Combine your persona’s fears and dreams with your points of differentiation to create a messaging framework for your product. Here, you can organize your positioning statements, tag lines, etc., to ensure that your messaging will stay consistent as your company grows. You can also add different variations of the same value propositions so your team can quickly build other marketing assets.
For more information on developing a messaging framework, read this blog.
You should also create brand voice pillars to establish how you want your brand to sound to customers, what attributes you’d like your brand to have, and how that should come across in your messaging.
Here’s a blog on how to build your brand voice.
Work with your design team to establish a brand style guide for your company. Create a brand that coordinates with your company’s brand voice. This guide will cover everything including color scheme, logo, font, icons, etc., and will establish both best practices and what not to do. Once this is in place, enforce it! Few things destroy a brand’s credibility as fast as inconsistency.
Here are a few tips on establishing your first brand style guide.
3. Build your SaaS marketing attribution system
When many startup leaders decide to invest in marketing, they want to make an impact as soon as possible. But moving fast can waste time, effort, and resources, leaving you more confused than ever about how to grow your company. I often recommend that CEOs shouldn’t spend any discretionary funds on marketing until they’ve established baseline marketing attribution. Before you seriously commit to launching demand generation efforts, you need to answer a few simple questions with real accuracy:
- How many leads did you get last week/month/year? What about subscribers, MQLs, SQLs, Opportunities, etc.?
- Where did each lead come from? (e.g., direct traffic, organic search, paid search, pay-per-click, etc.)
- How much website traffic did you get last week/month/year, and from what sources? (see above)
- What keywords does your website rank for, and how high does each page rank?
This can seem like a daunting task, and it can be if you try to piecemeal these answers between multiple attribution systems. Although many platforms promise smooth integrations with each other, it can be an excruciating process to ensure that data passes between each system with 100% accuracy (especially if you have a pre-existing CRM that hasn’t been meticulously cared for).
At Kalungi, we try to simplify our attribution by consolidating marketing systems as much as possible through an all-in-one CRM like Hubspot. Platforms like this can run the entire sales, marketing, and customer success arms of businesses with ARR under $20 million and ensure that there is never any data lost in translation between each division.

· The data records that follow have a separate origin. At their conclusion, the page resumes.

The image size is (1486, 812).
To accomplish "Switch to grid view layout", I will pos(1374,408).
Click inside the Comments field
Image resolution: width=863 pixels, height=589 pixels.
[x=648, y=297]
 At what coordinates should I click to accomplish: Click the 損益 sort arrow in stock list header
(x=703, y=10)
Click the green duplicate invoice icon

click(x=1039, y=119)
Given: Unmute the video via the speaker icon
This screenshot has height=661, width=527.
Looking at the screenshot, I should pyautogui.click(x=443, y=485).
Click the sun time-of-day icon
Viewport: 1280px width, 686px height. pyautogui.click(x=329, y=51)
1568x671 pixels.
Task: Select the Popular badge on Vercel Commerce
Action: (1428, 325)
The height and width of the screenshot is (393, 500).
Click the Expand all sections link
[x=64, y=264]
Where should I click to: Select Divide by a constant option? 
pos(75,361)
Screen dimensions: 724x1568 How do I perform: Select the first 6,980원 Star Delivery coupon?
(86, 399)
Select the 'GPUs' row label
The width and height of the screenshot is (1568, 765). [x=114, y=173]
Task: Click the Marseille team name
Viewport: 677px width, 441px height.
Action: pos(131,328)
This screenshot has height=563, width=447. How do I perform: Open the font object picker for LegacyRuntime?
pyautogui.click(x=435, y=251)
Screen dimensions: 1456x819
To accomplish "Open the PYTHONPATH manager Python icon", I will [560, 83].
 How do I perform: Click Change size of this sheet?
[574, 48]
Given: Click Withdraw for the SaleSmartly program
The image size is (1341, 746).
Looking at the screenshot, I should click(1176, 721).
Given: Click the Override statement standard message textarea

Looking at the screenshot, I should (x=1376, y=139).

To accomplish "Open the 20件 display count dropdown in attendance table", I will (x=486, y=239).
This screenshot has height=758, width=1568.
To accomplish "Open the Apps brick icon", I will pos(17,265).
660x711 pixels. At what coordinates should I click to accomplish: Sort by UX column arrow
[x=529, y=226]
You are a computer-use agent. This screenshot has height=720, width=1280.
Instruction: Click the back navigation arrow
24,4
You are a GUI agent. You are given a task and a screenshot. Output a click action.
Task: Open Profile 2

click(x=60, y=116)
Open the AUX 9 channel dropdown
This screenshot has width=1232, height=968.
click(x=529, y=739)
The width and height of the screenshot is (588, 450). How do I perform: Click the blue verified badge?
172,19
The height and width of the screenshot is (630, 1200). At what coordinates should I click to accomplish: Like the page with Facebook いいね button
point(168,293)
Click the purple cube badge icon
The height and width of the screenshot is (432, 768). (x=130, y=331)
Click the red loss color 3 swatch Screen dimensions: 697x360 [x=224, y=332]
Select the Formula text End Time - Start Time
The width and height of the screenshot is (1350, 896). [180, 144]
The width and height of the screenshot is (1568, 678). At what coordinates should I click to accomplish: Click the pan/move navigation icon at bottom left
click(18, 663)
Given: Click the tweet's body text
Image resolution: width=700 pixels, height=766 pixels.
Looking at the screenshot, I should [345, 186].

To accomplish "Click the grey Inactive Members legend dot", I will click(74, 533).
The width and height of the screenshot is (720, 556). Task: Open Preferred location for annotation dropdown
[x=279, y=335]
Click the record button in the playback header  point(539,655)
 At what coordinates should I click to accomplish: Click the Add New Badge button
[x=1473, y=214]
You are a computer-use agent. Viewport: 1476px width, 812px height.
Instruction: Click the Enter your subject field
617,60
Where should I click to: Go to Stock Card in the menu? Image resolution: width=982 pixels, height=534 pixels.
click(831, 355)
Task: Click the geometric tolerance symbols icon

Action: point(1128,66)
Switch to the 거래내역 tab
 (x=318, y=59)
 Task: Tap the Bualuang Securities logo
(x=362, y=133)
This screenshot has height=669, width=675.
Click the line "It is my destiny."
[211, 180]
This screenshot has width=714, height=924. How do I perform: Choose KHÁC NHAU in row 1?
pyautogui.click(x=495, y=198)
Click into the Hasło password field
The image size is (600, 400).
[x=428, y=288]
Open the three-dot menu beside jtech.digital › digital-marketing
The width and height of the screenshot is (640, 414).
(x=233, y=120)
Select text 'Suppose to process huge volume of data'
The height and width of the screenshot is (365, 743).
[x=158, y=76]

Taking the time to implement a marketing automation system correctly is a critical step towards building your marketing function and can give you complete visibility into your marketing performance throughout the funnel, from website visitors all the way to closed-won. This transparency will also allow you to run messaging experiments, optimize demand generation, and grow your company in a cost-effective, scalable way. Now you can start to move fast.
4. Implement marketing automation
Successfully implementing marketing attribution opens a lot of doors for your marketing department. One of these is using your CRM to automate marketing efforts to prospects based on where they are in the funnel, what pages they’ve visited, or even what assets they’ve downloaded.
Now that you can see how prospects interact with your marketing efforts, you can develop nurture sequences, drip campaigns, and more to keep prospects engaged with your brand and move them down the marketing and sales funnels. What makes this even better is that once these efforts are set up, they run automatically, so you can scale your team’s impact without growing your team.
Don’t take this decision lightly, though. Choosing your automation system is a big commitment for your marketing department and your company. Choosing the right one can save you time, automatically bring prospects into the sales pipeline, and market specifically to each of your prospect types and personas, depending on where they fall in the funnel.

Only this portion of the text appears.